*** Provided records ***

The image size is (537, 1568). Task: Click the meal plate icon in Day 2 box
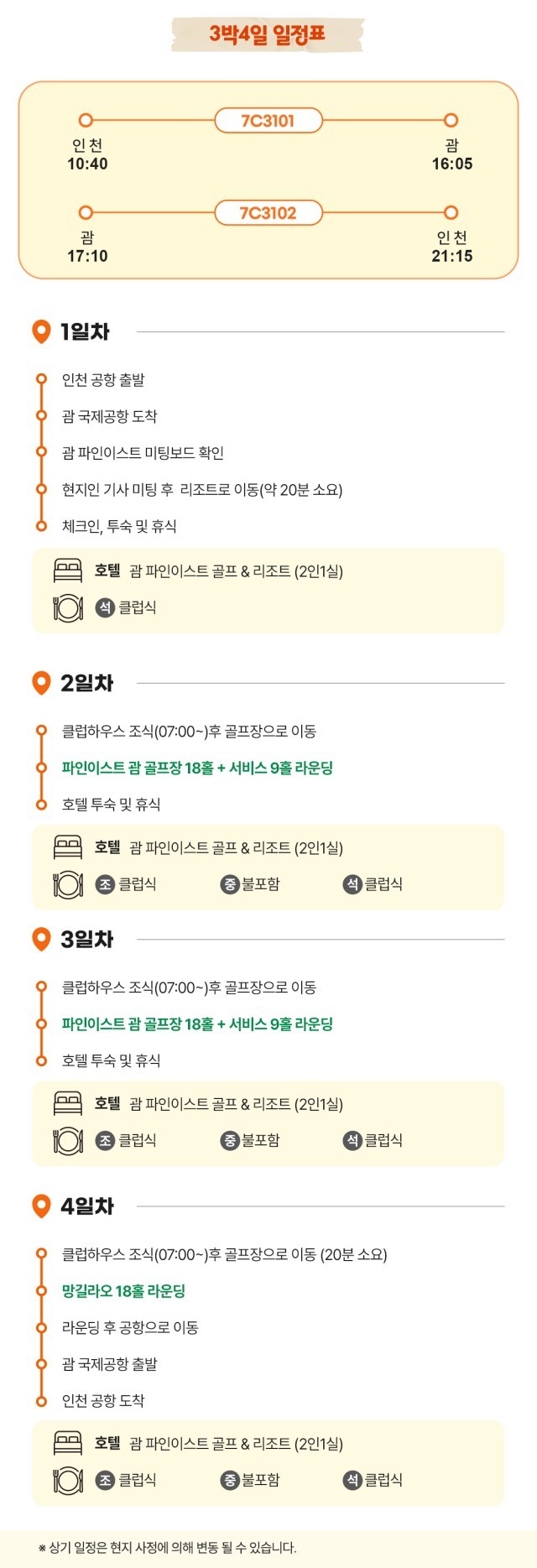68,884
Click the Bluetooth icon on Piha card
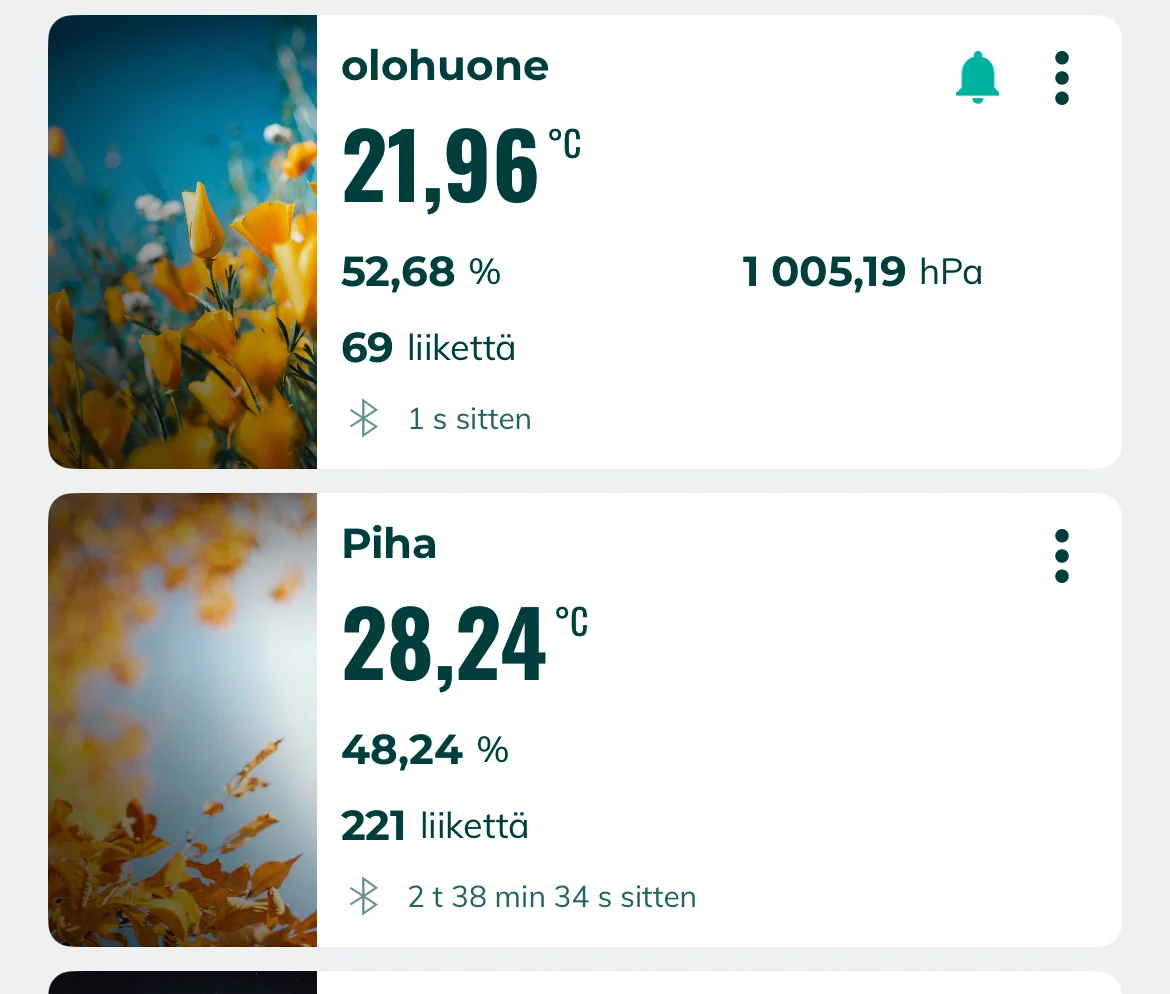1170x994 pixels. point(364,896)
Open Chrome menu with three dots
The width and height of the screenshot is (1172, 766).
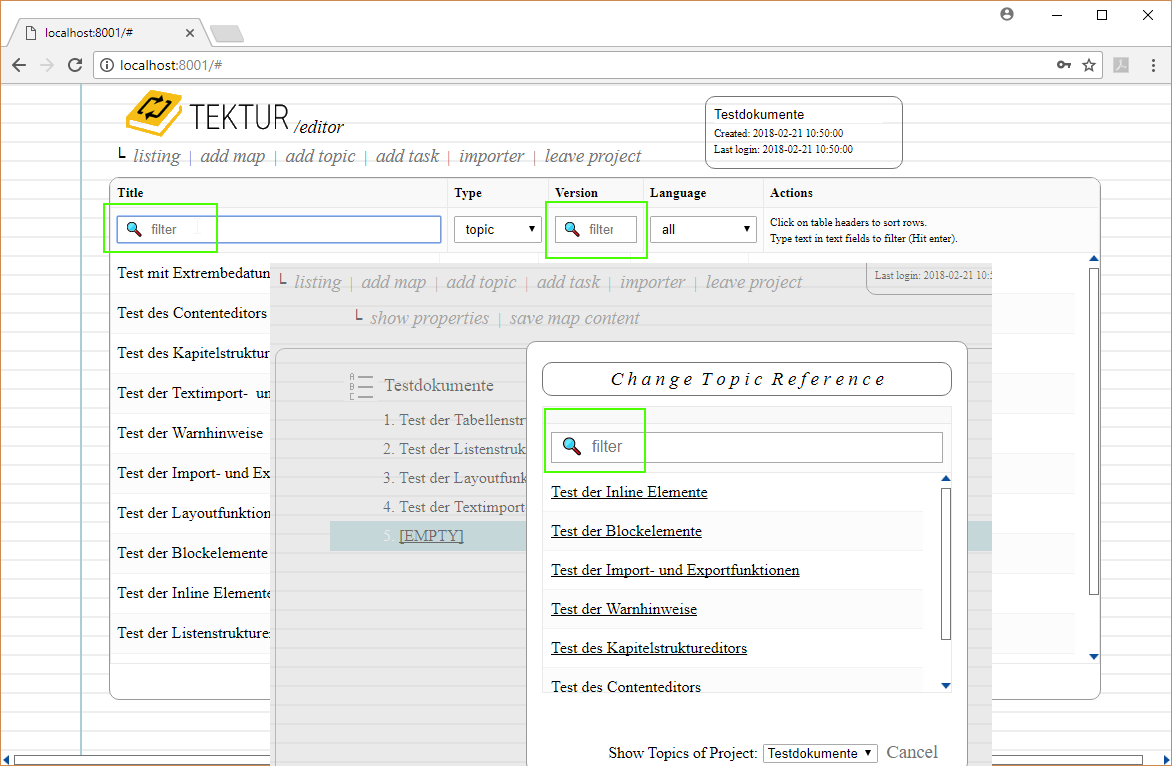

*** End of Provided records ***

Print the complete listing exactly as it stands, without its pictures.

▶ Task output:
The image size is (537, 1568). Task: Click the meal plate icon in Day 2 box
68,884
Click the Bluetooth icon on Piha card
1170x994 pixels. point(364,896)
Open Chrome menu with three dots
The width and height of the screenshot is (1172, 766).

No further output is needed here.